- Coat of arms
- Interactive map of Gmina Hajnówka
- Coordinates (Hajnówka): 52°44′N 23°34′E﻿ / ﻿52.733°N 23.567°E
- Country: Poland
- Voivodeship: Podlaskie
- County: Hajnówka
- Seat: Hajnówka

Area
- • Total: 293.15 km^{2} (113.19 sq mi)

Population (2006)
- • Total: 4,273
- • Density: 14.58/km^{2} (37.75/sq mi)
- Website: http://www.gmina-hajnowka.pl/

= Gmina Hajnówka =

Gmina Hajnówka (Belarusian: Гміна Гайнаўка) is a rural gmina (administrative district) in Hajnówka County, Podlaskie Voivodeship, in north-eastern Poland, on the border with Belarus.
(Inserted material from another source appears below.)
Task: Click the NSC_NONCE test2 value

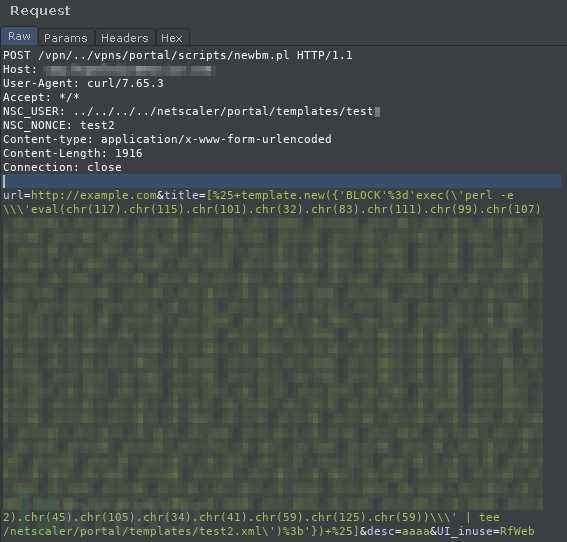Action: click(x=97, y=125)
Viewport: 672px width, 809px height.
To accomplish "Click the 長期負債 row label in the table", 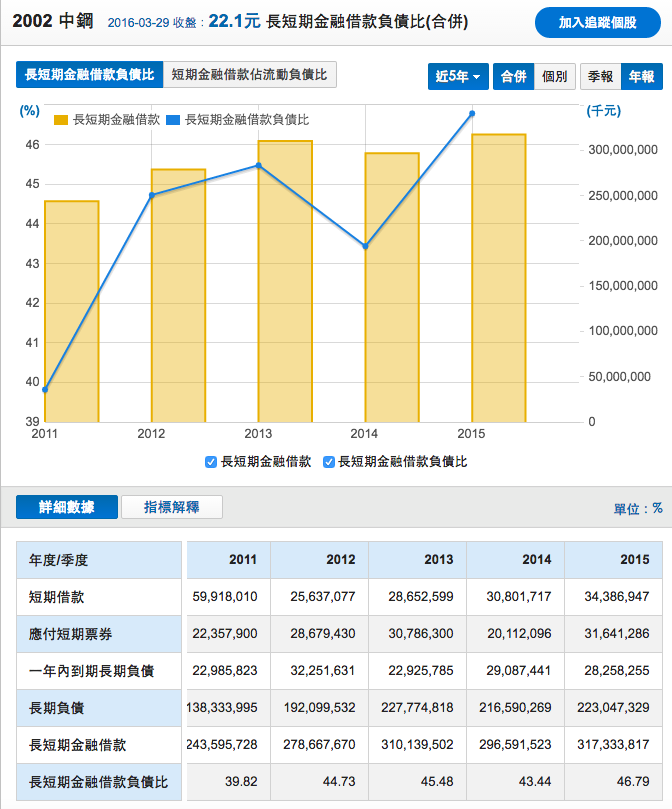I will click(56, 708).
Its seat is the town of Hajnówka, although the town is not part of the territory of the gmina.

The gmina covers an area of 293.15 km2, and as of 2006 its total population is 4,273.

It is one of five Polish/Belarusian bilingual Gmina in Podlaskie Voivodeship regulated by the Act of 6 January 2005 on National and Ethnic Minorities and on the Regional Languages, which permits certain gminas with significant linguistic minorities to introduce a second, auxiliary language to be used in official contexts alongside Polish.

==Villages==
Gmina Hajnówka contains the villages and settlements of Basen, Bielszczyzna, Bokówka, Borek, Borysówka, Chytra, Czyżyki, Dubicze Osoczne, Dubińska Ferma, Dubiny, Golakowa Szyja, Kotówka, Lipiny, Łozice, Majdan, Mochnate, Nowoberezowo, Nowokornino, Nowosady, Olchowa Kładka, Olszyna, Orzeszkowo, Pasieczniki Duże, Pasieczniki Wielkie, Pasieczniki-Stebki, Postołowo, Progale, Przechody, Puciska, Rzepiska, Sacharewo, Skryplewo, Smolany Sadek, Sorocza Nóżka, Sosnówka, Sowiny Grunt, Stare Berezowo, Topiło, Trywieża, Wasilkowo, Wygoda, Wygon and Zwodzieckie.

==Neighbouring gminas==
Gmina Hajnówka is bordered by the town of Hajnówka and by the gminas of Białowieża, Czyże, Dubicze Cerkiewne, Narew and Narewka. It also borders Belarus.